YOUR INSTRUCTIONS: Reproduce, character for character, the lines below from the first through the one with "Henry Julien DETOUCHE (328, 1119)". Leave pictures out.

[Stored records]
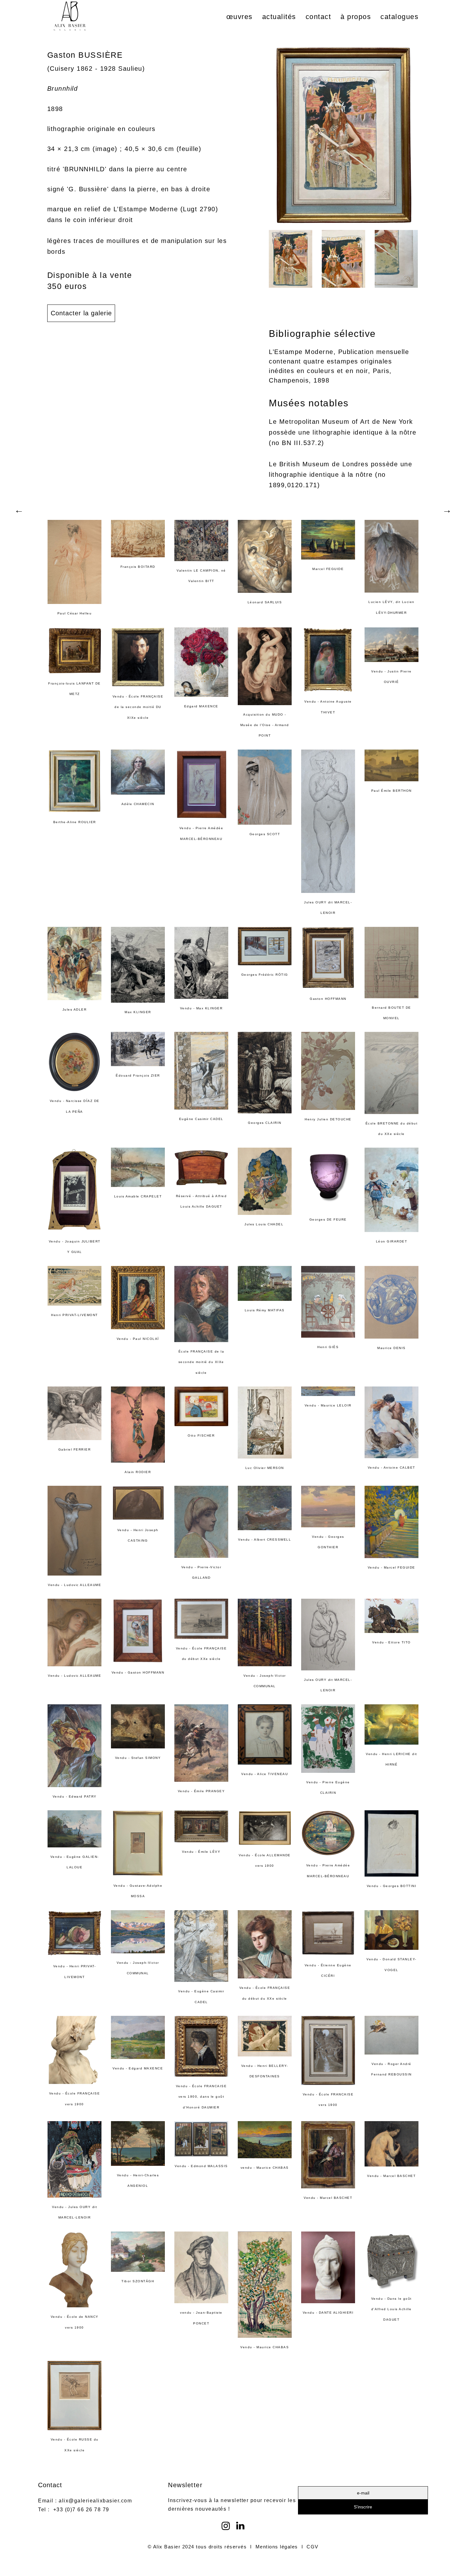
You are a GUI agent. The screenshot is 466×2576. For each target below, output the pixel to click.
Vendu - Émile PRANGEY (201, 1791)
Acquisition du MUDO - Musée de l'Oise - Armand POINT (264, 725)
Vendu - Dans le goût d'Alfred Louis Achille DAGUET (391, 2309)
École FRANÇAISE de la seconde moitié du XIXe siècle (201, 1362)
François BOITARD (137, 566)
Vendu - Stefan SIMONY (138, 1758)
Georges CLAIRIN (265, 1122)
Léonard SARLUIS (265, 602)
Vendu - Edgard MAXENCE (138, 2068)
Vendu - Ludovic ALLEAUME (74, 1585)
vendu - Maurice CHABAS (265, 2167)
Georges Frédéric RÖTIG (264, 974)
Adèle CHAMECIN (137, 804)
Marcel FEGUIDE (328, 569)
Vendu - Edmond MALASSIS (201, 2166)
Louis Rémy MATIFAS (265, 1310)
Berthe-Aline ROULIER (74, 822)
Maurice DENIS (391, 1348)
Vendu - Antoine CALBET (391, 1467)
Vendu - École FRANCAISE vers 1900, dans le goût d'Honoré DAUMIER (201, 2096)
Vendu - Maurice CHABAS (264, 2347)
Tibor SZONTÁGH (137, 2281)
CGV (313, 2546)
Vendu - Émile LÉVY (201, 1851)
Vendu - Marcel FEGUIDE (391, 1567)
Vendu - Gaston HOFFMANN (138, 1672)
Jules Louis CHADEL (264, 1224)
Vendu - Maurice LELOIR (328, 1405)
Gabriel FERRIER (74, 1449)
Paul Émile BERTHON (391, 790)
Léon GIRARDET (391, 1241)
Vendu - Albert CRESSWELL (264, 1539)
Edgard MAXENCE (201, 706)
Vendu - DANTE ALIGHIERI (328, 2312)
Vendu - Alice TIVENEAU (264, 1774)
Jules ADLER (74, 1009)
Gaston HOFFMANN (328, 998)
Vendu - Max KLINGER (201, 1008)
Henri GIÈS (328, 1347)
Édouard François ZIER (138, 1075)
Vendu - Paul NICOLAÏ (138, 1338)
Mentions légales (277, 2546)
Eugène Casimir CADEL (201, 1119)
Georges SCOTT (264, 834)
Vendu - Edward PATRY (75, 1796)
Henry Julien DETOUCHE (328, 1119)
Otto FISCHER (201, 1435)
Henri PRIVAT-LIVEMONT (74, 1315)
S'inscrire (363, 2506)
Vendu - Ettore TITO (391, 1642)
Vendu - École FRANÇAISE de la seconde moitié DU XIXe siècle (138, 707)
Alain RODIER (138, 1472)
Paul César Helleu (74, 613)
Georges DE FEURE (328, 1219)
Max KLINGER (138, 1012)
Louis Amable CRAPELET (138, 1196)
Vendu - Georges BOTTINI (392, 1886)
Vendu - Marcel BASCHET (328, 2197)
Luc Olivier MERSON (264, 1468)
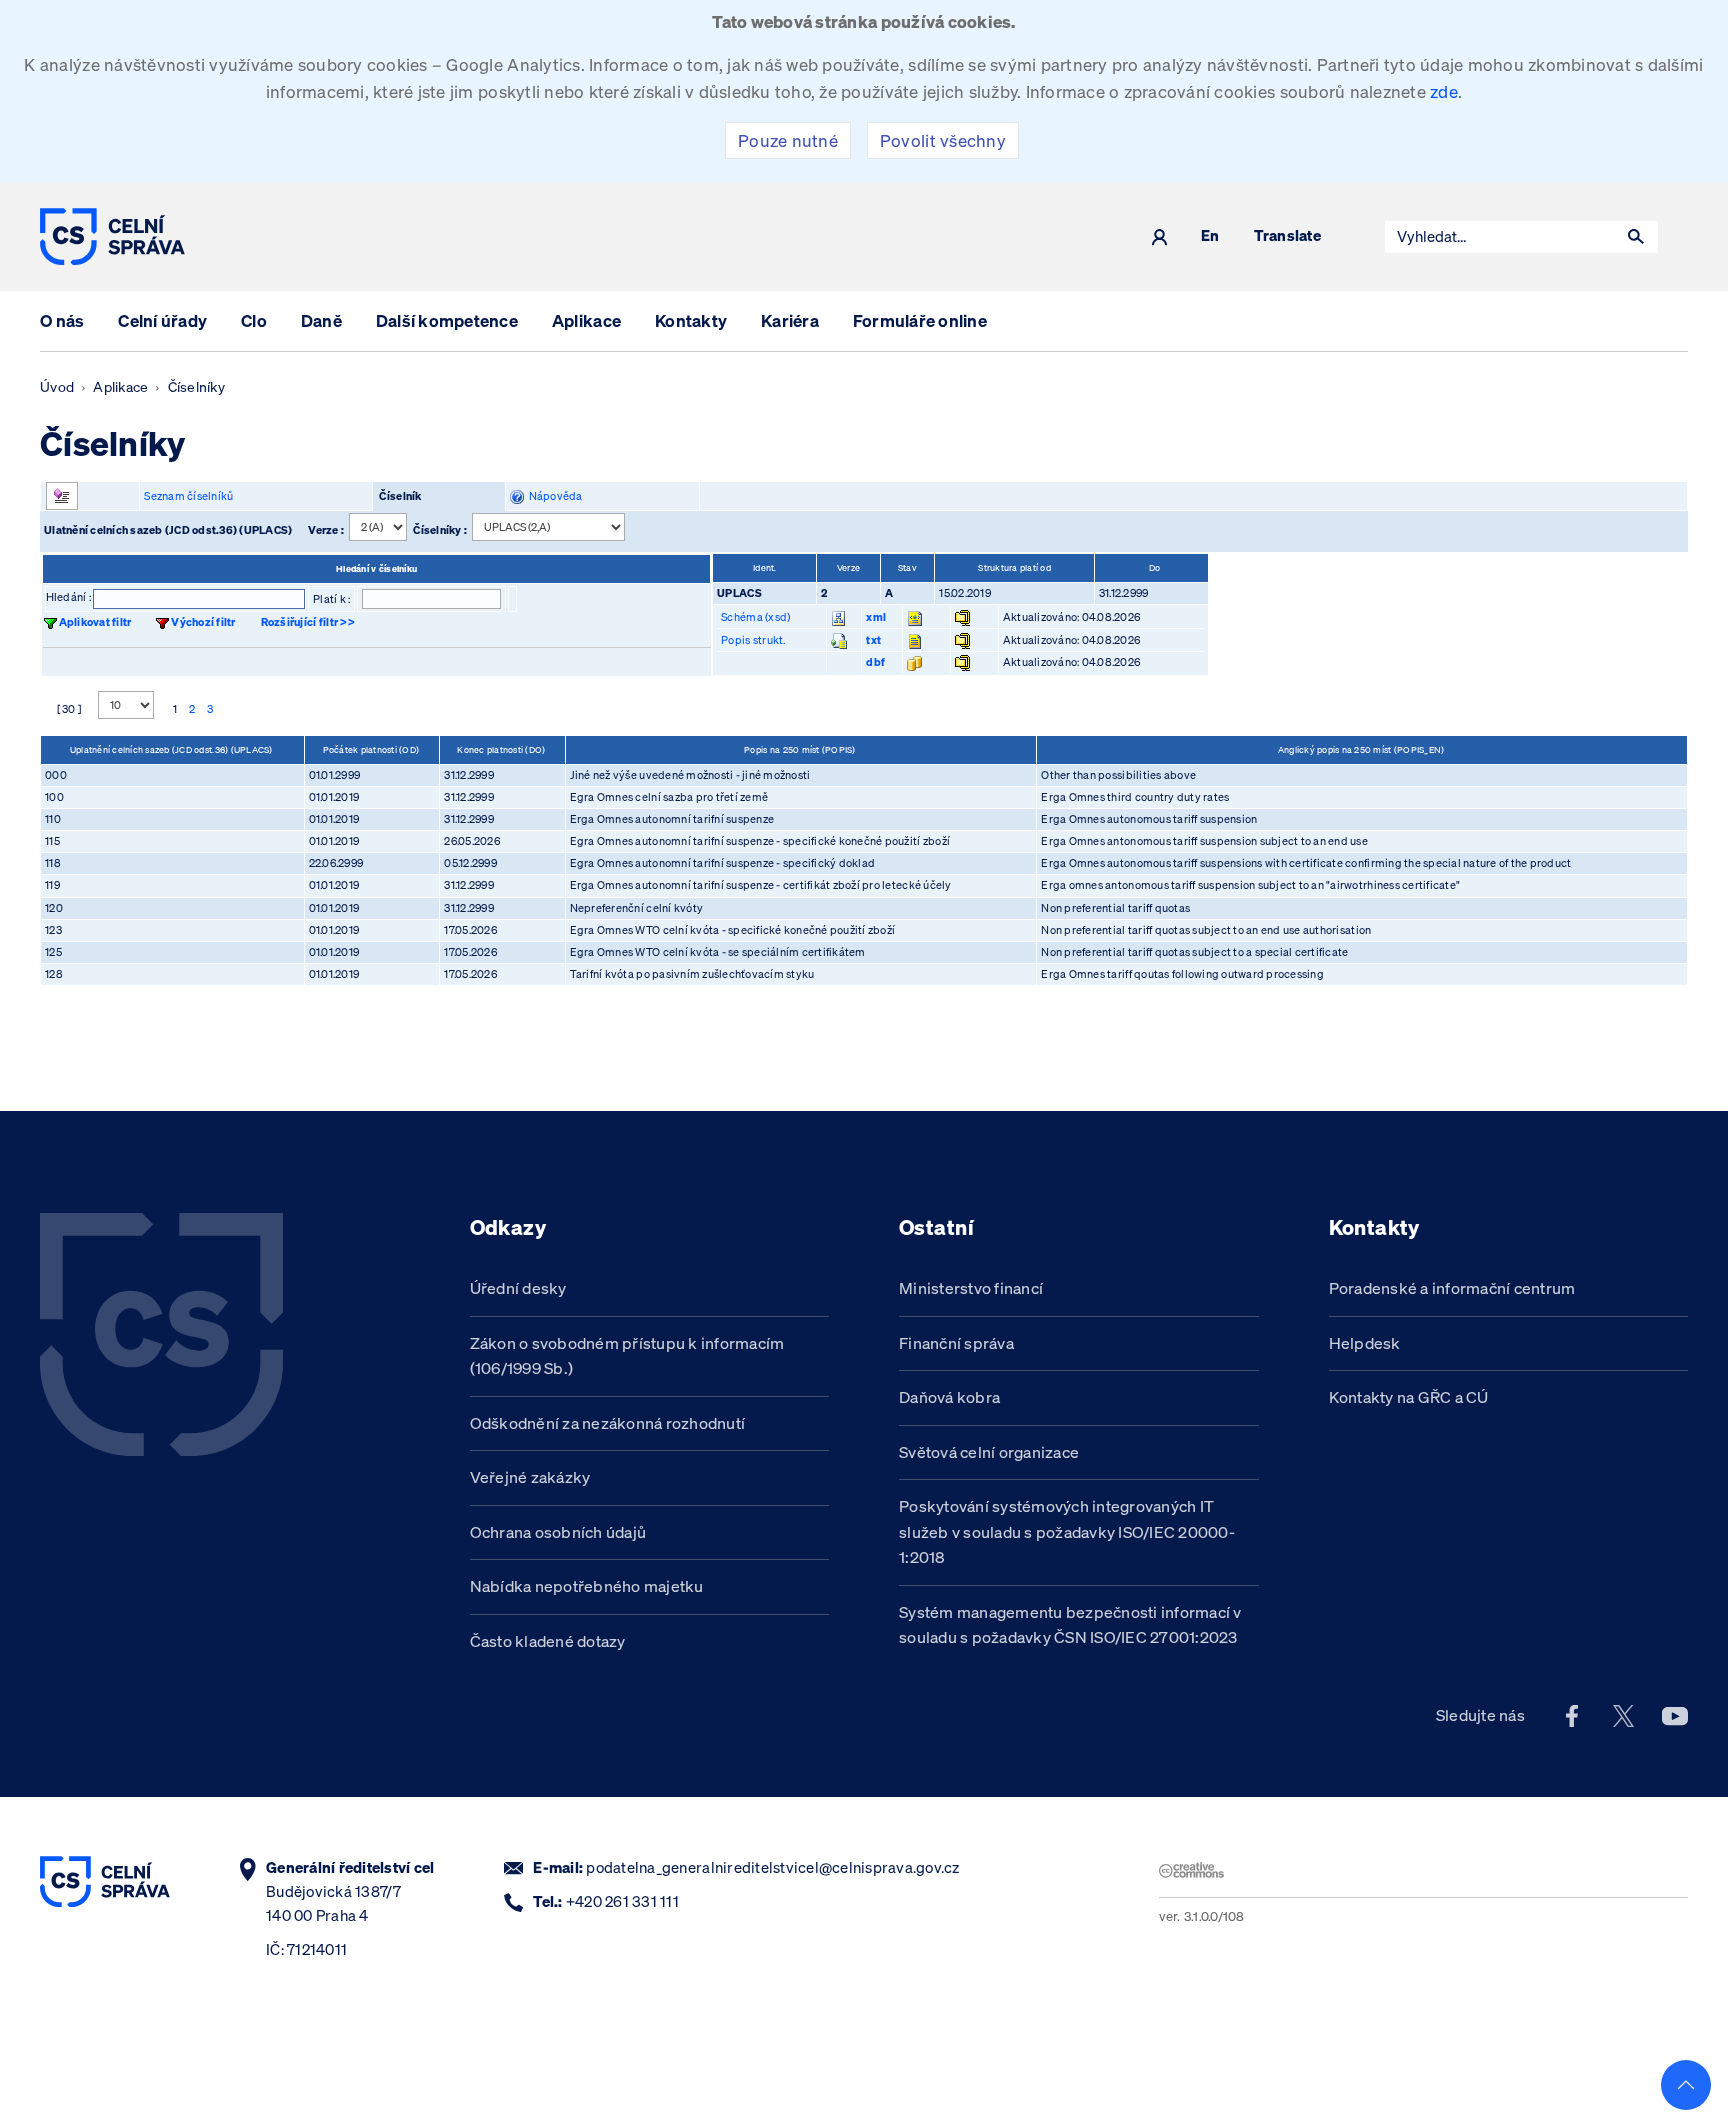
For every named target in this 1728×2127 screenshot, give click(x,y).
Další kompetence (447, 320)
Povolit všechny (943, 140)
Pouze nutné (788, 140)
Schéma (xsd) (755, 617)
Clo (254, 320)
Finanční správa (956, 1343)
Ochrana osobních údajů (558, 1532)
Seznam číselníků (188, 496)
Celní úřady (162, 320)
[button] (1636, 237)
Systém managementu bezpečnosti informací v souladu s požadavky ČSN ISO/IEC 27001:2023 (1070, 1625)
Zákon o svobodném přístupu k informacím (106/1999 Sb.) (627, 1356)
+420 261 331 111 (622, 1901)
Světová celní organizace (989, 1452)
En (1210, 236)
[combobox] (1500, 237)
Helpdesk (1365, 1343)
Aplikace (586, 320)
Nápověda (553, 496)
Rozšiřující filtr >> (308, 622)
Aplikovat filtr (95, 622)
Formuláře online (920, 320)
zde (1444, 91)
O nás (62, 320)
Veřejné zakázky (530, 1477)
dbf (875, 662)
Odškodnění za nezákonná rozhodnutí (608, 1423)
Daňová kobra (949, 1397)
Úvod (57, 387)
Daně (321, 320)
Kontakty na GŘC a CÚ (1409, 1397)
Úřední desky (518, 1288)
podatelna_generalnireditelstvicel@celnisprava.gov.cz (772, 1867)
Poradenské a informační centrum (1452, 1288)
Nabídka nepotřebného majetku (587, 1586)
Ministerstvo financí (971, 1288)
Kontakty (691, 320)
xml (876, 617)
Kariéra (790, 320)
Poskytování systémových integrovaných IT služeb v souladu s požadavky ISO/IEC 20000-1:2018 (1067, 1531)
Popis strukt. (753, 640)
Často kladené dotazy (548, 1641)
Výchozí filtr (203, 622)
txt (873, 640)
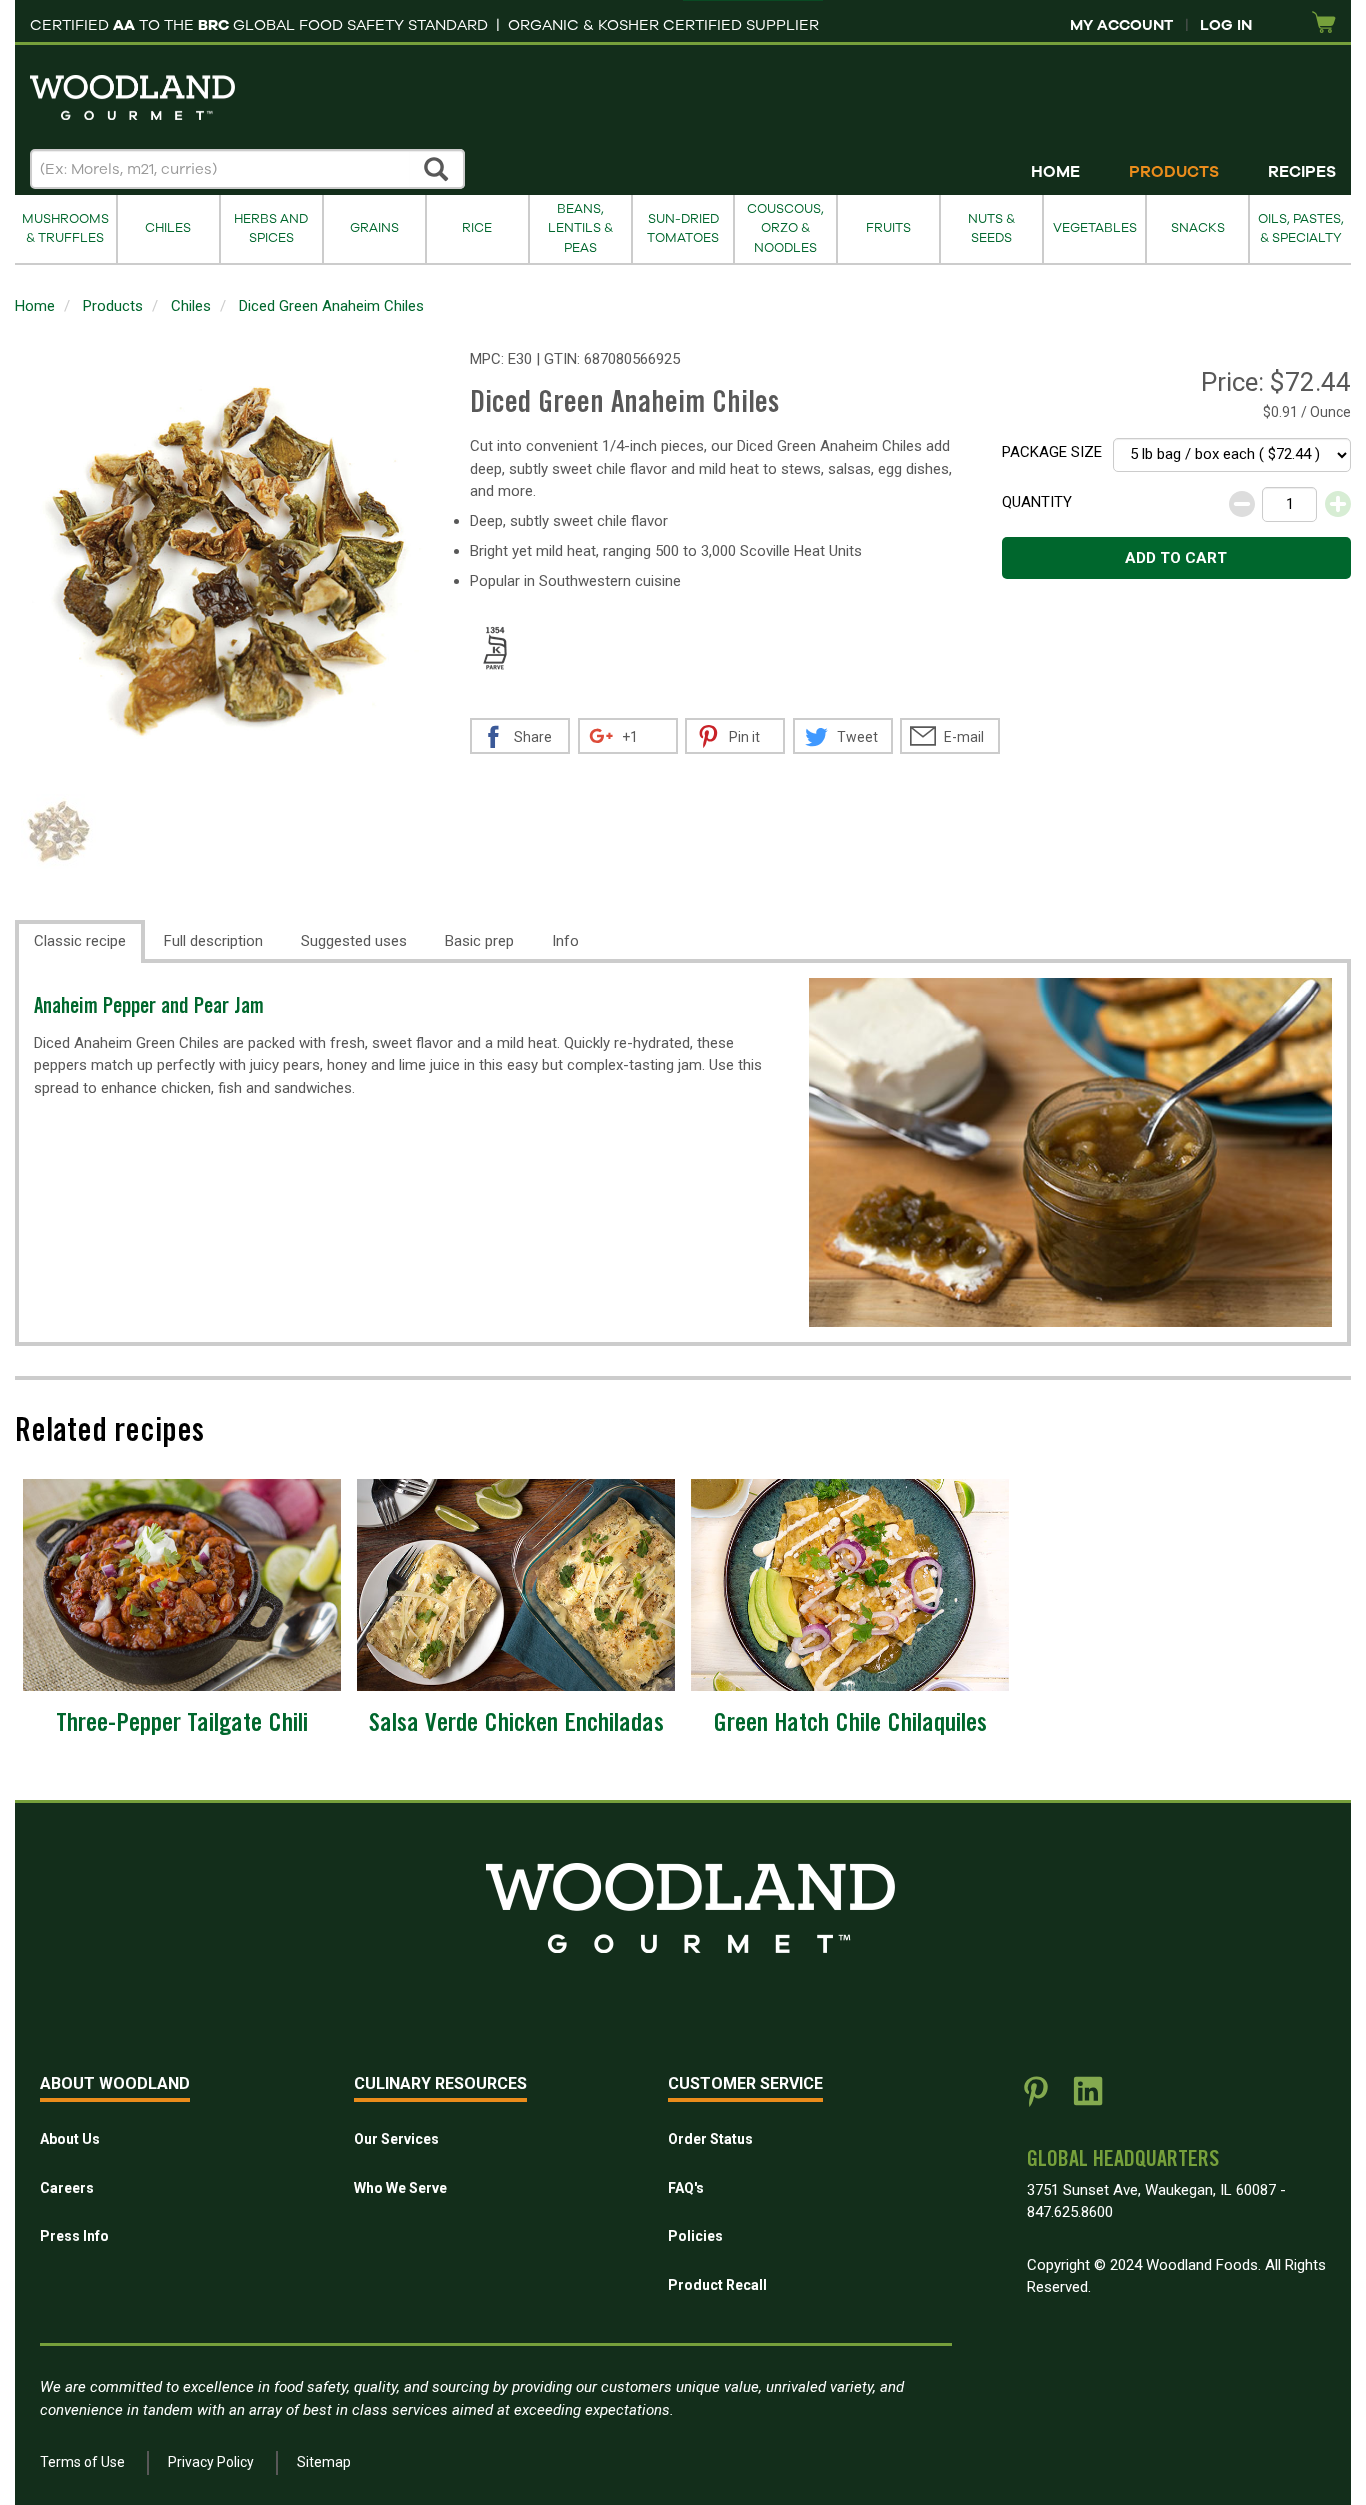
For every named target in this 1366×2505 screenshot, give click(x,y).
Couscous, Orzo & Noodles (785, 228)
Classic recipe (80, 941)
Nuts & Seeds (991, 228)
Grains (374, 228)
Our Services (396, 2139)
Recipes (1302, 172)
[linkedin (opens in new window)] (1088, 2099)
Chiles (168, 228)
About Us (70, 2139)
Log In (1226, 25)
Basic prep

OUTPUT FOR THIS TASK:
You are a GUI agent. The screenshot is 466×2576. For each target below, output the pixel to click.
Vendu - Émile PRANGEY (201, 1791)
Acquisition du MUDO - Musée de l'Oise - Armand POINT (264, 725)
Vendu - Dans le goût d'Alfred Louis Achille DAGUET (391, 2309)
École FRANÇAISE de la seconde moitié du XIXe siècle (201, 1362)
François BOITARD (137, 566)
Vendu - Stefan SIMONY (138, 1758)
Georges CLAIRIN (265, 1122)
Léonard SARLUIS (265, 602)
Vendu - Edgard MAXENCE (138, 2068)
Vendu - Ludovic ALLEAUME (74, 1585)
vendu - Maurice CHABAS (265, 2167)
Georges Frédéric RÖTIG (264, 974)
Adèle CHAMECIN (137, 804)
Marcel FEGUIDE (328, 569)
Vendu - Edmond MALASSIS (201, 2166)
Louis Rémy MATIFAS (265, 1310)
Berthe-Aline ROULIER (74, 822)
Maurice DENIS (391, 1348)
Vendu - Antoine CALBET (391, 1467)
Vendu - École FRANCAISE vers 1900, dans le goût d'Honoré DAUMIER (201, 2096)
Vendu - Maurice CHABAS (264, 2347)
Tibor SZONTÁGH (137, 2281)
CGV (313, 2546)
Vendu - Émile LÉVY (201, 1851)
Vendu - Marcel FEGUIDE (391, 1567)
Vendu - Gaston HOFFMANN (138, 1672)
Jules Louis CHADEL (264, 1224)
Vendu - Maurice LELOIR (328, 1405)
Gabriel FERRIER (74, 1449)
Paul Émile BERTHON (391, 790)
Léon GIRARDET (391, 1241)
Vendu - Albert CRESSWELL (264, 1539)
Edgard MAXENCE (201, 706)
Vendu - DANTE ALIGHIERI (328, 2312)
Vendu - Alice TIVENEAU (264, 1774)
Jules ADLER (74, 1009)
Gaston HOFFMANN (328, 998)
Vendu - Max KLINGER (201, 1008)
Henri GIÈS (328, 1347)
Édouard François ZIER (138, 1075)
Vendu - Paul NICOLAÏ (138, 1338)
Mentions légales (277, 2546)
Eugène Casimir CADEL (201, 1119)
Georges SCOTT (264, 834)
Vendu - Edward PATRY (75, 1796)
Henry Julien DETOUCHE (328, 1119)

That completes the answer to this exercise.